Para vice-presidente, aumento da jornada promove adoecimento e reduz postos de trabalho
A vice-presidente da Anamatra, Noemia Porto, participou, nesta segunda (25/6), de audiência pública destinada a debater jornada de trabalho, trabalho extraordinário e salário mínimo. O evento foi provido pela Subcomissão Temporária do Estatuto do Trabalho da Comissão de Direitos Humanos e Legislação Participativa para discutir o Estatuto do Trabalho (SUG 12/2018).
Em sua intervenção, a vice-presidente ressaltou a importância do Estatuto do Trabalho para a retomada de um caminho civilizatório para todos os trabalhadores e trabalhadoras do Brasil. “É inegável que, quando se escolhe o recorte jornada de trabalho e remuneração, nós estamos diante daquilo que está no centro da luta histórica dos trabalhadores por melhores condições de vida e de trabalho”, salientou, ao citar mudanças promovidas pela Lei 13.467/2017 (reforma trabalhista).
Na avaliação da magistrada, a Constituição Federal deve ser o marco da militância em prol da cidadania. “A Constituição aponta o limite de oito horas diárias e quarenta e quatro semanais como um mínimo de proteção trabalhista, e assume que normas futuras poderiam melhorar essa condição da disponibilidade para o trabalho”, defende.

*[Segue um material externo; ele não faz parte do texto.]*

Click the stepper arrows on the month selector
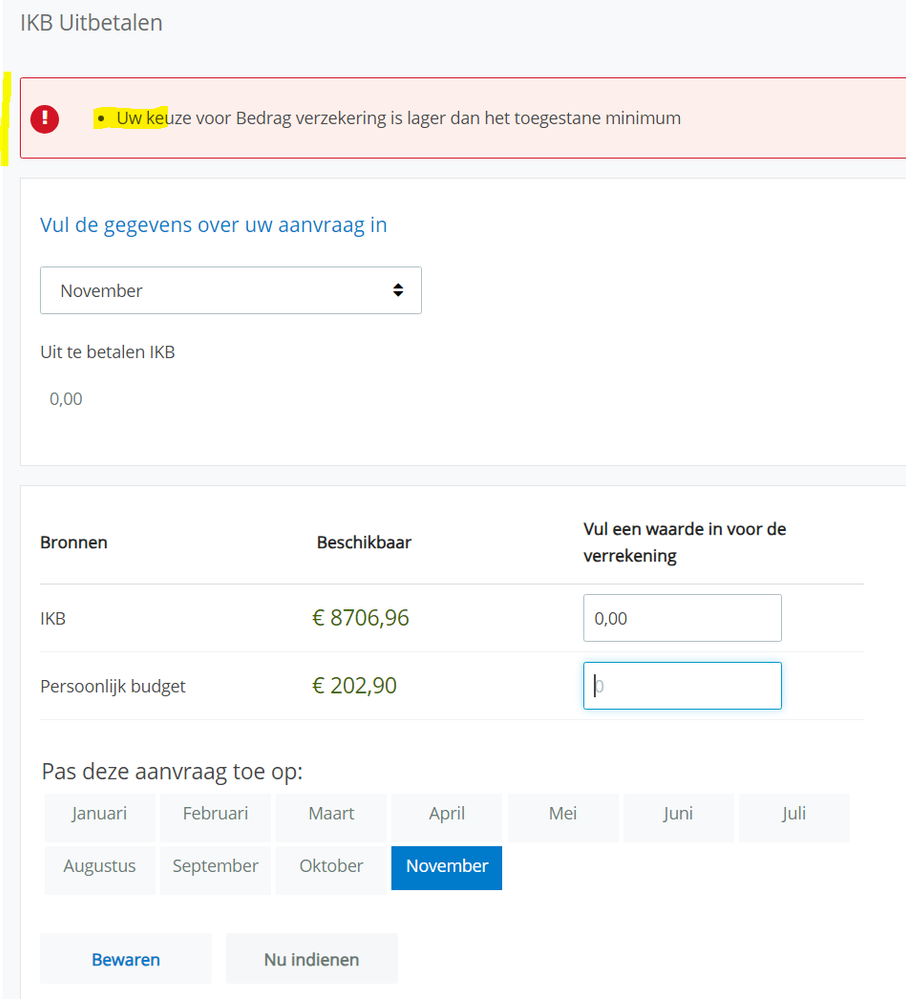This screenshot has width=906, height=999. pos(399,289)
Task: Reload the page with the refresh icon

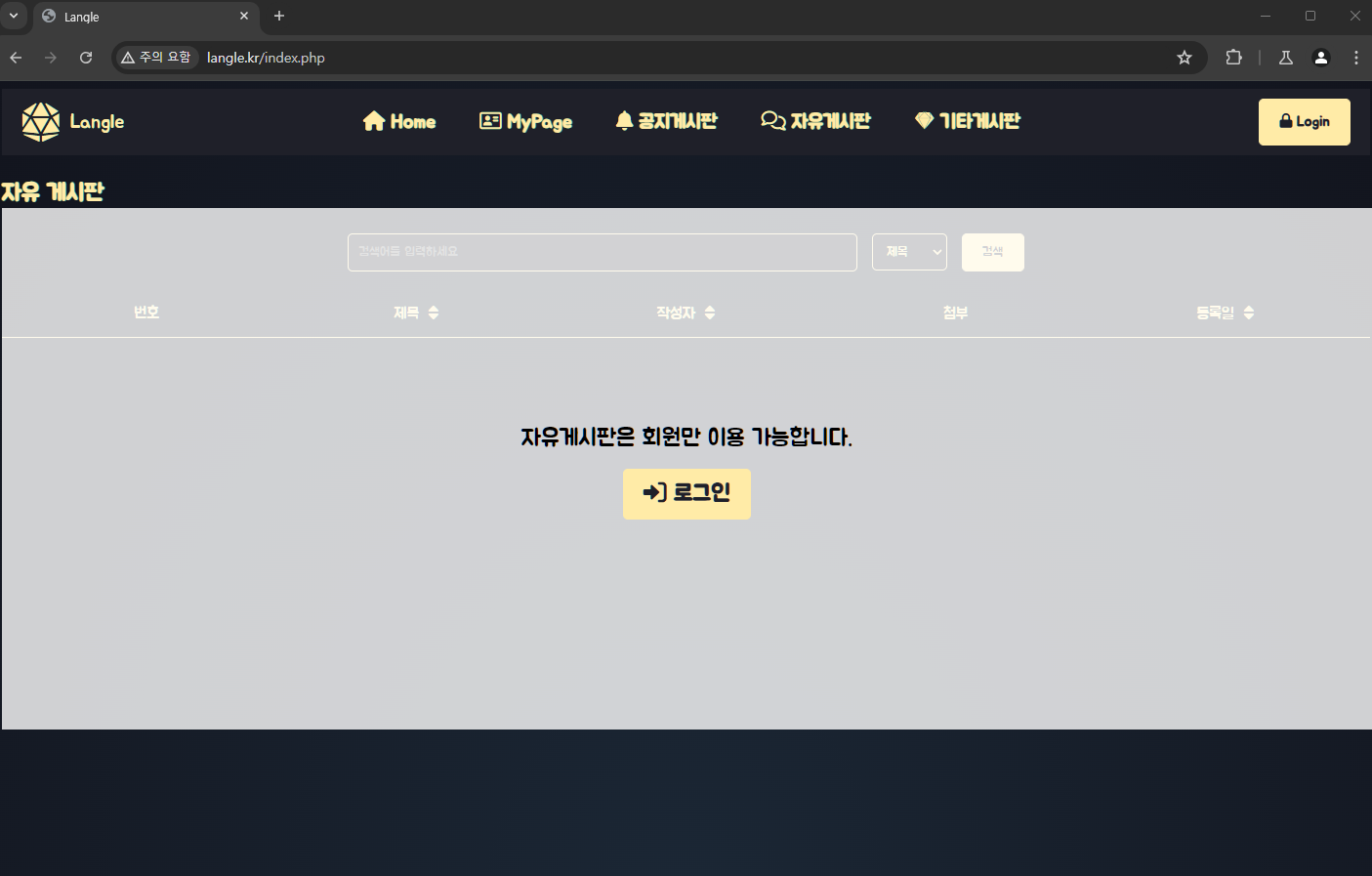Action: click(86, 58)
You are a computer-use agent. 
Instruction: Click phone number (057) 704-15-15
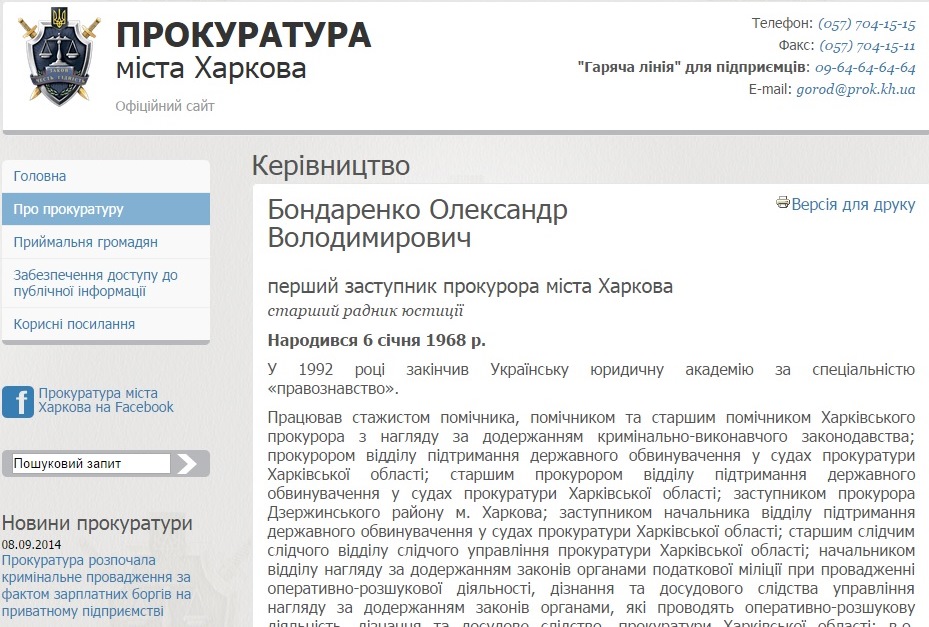[x=866, y=23]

A vice-presidente também destacou que a Recomendação da Organização Internacional do Trabalho (OIT) nº 116, da qual o Brasil é signatário, versa sobre a redução progressiva do horário de trabalho que, além de atender à norma internacional, tem como princípio o respeito às regras de segurança e medicina do trabalho. “O excesso de disponibilidade de um trabalhador, além de significar o grave risco de adoecimento, também implica que outro posto de trabalho não está sendo criado. Se adota uma lógica de descarte. É a vida do trabalhador que é esgotada, jogada para fora, descartada, e outra vida de um trabalhador é esgotada. Ele adoece e é descartado num ciclo vicioso e permanente de adoecimento e de pobreza”, alerta.

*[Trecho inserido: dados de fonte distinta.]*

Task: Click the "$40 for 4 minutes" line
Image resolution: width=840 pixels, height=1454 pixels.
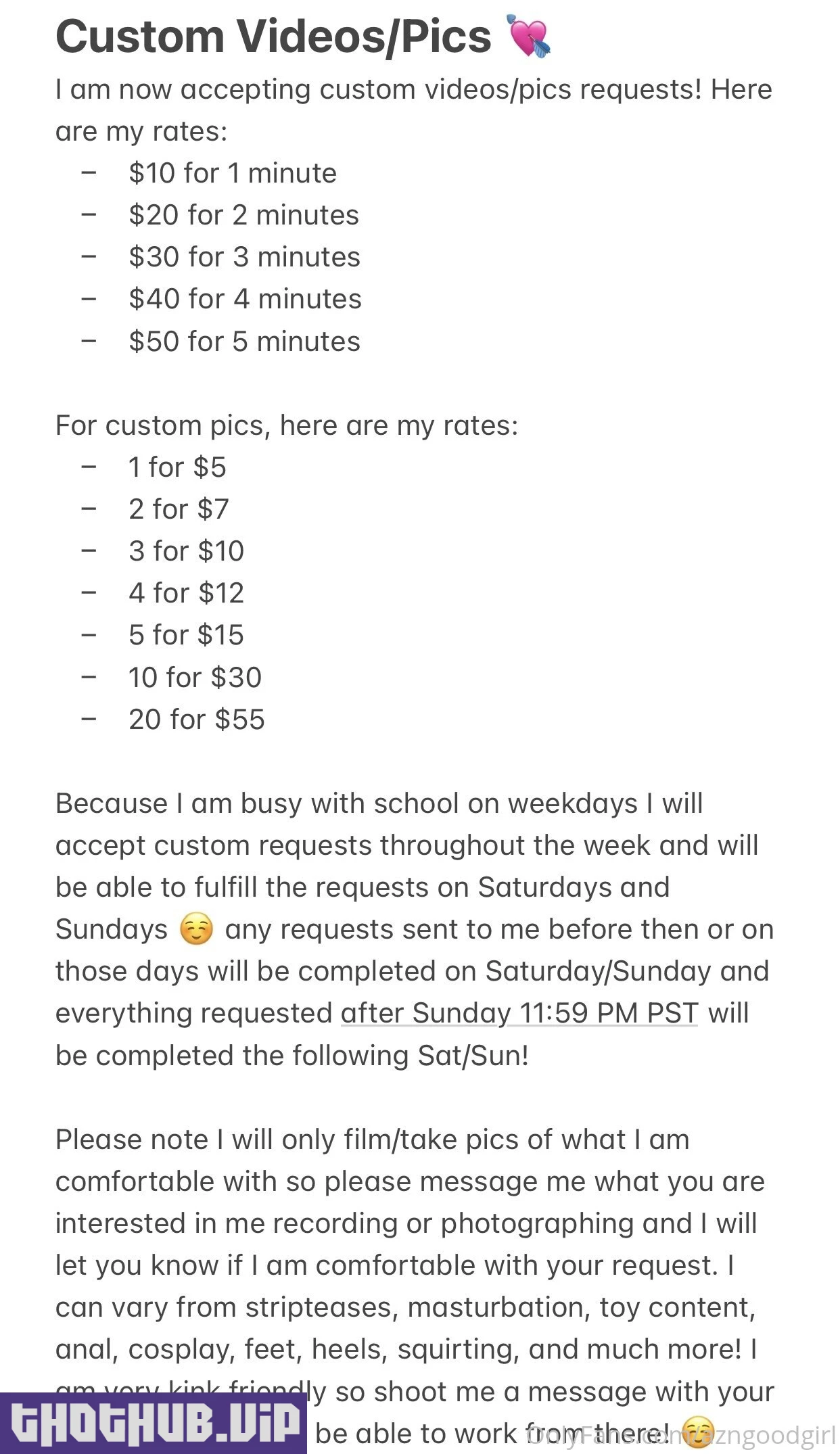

Fazendo um paralelo com outros países, Noemia Porto explicou que o excesso de disponibilidade no trabalho não tem nenhuma relação com o incremento de produtividade. Segundo estudo da Organização para Cooperação e Desenvolvimento Econômico, países com menores quantidades de horas trabalhadas por ano têm elevado PIB per capita, o mesmo ocorre com o índice de desenvolvimento humano.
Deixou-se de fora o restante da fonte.